Preeclampsia Induced Ocular Change (original) (raw)
2017, International Journal of Women's Health and Reproduction Sciences
Introduction Preeclampsia, the most common medical complication of pregnancy, is characterized by elevated systemic blood pressure (>140/100 mm Hg), proteinuria (>300 mg/24 hours), and generalized edema, and it typically appears after the 20th week of pregnancy. It occurs in 5%-10% of all pregnancies (1). Severe preeclampsia presents with systemic blood pressure over 160/110 mm Hg, proteinuria 2 g/24 h, serum creatinine >2 mg/ dL, oliguria, thrombocytopenia, epigastric pain, cerebral and visual disruptions, headache, pulmonary edema, and elevated liver enzymes. In addition to the symptoms of preeclampsia, convulsions before or after birth indicates progression to eclampsia (1). Preeclampsia or eclampsia may develop retinal and choroidal circulation dysfunction and various fundoscopic findings and subsequent vision loss may occur as a result. These patients may have severe hypertensive retinopathy findings such as retinal hemorrhage, subretinal serous fluid accumulation, papilledema, and Elschnig spots. Other most common ocular complications that could be associated with (pre)eclampsia are Purtscherlike retinopathy, cortical blindness, retinal or vitreous hemorrhages serous retinal detachment, and central retinal vein occlusions. The visual symptoms may include blurred vision, double vision, sudden transient vision loss, flashing lights, and visual field complaints, including homonymous hemianopia (2). A dramatic endpoint of vision loss in preeclampsia is cortical blindness (3). This complication, though uncommon, that happens only in the severe preeclampsia is the sudden decreased vision (4).

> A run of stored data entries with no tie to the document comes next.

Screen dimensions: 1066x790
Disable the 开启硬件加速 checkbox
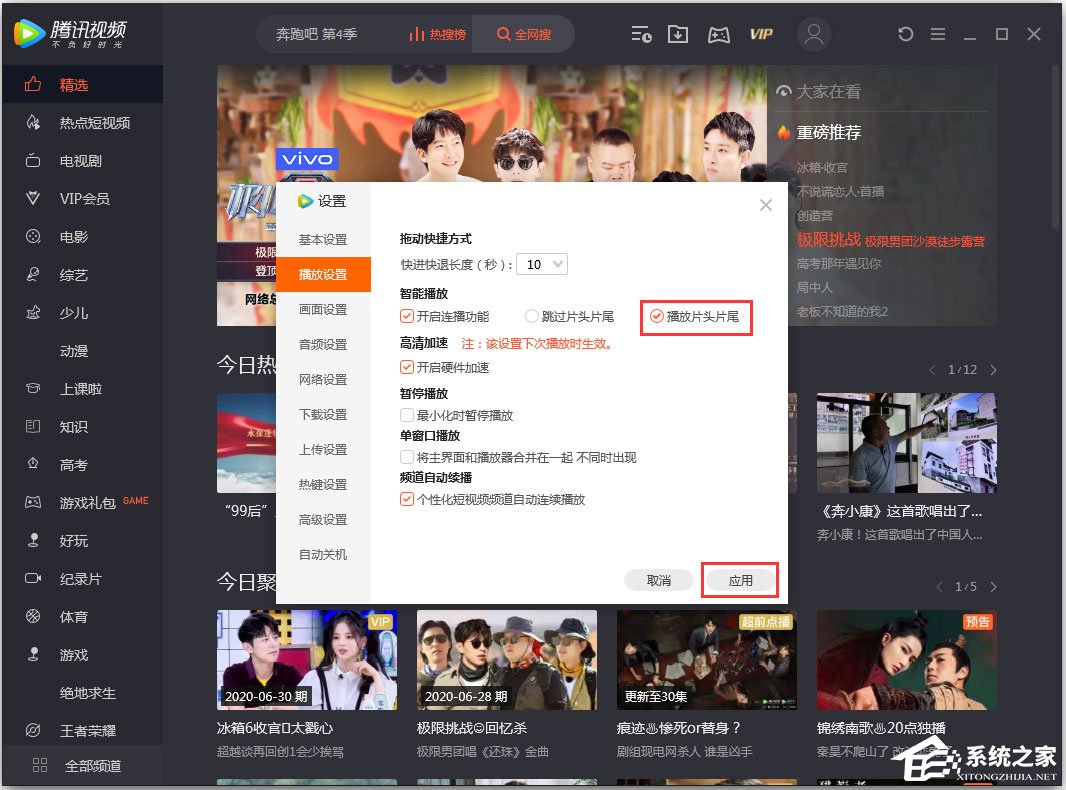405,366
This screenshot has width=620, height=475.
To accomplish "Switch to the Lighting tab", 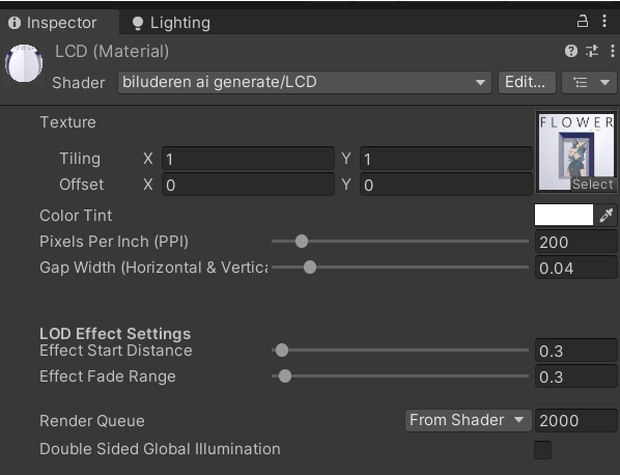I will coord(171,23).
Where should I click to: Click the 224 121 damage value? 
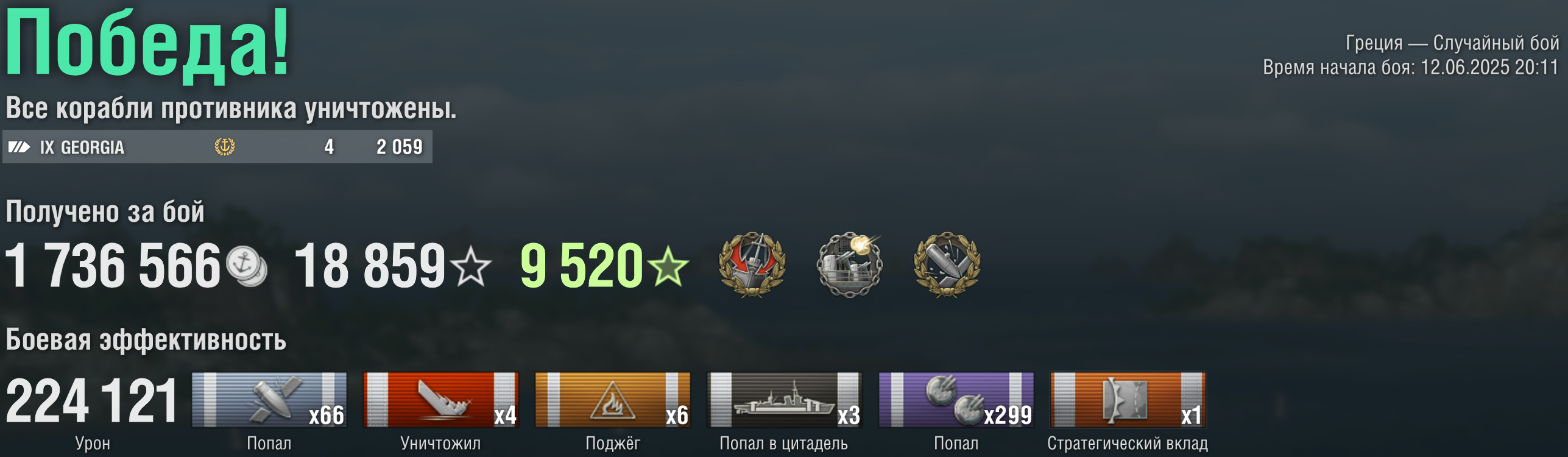(x=92, y=400)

However, the loss of vision and serous retinal detachments accompanies the preeclamptic period generally and subsides in the postpartum period (5). It is thought that the degree of changes in retina of patients with preeclampsia/eclampsia may indirectly correlate with the severity of placental vascular alterations and as a result with insufficiency of placenta and low birth weight of fetus (6). Some authors believe that all women in childbearing ages should be evaluated of preeclampsia/ eclampsia if they have any retinal or choroidal findings of malignant hypertension (7). In this review, we discuss the definitions and proposed pathophysiology of preeclampsia/eclampsia as well as its potential role in ocular morbidity.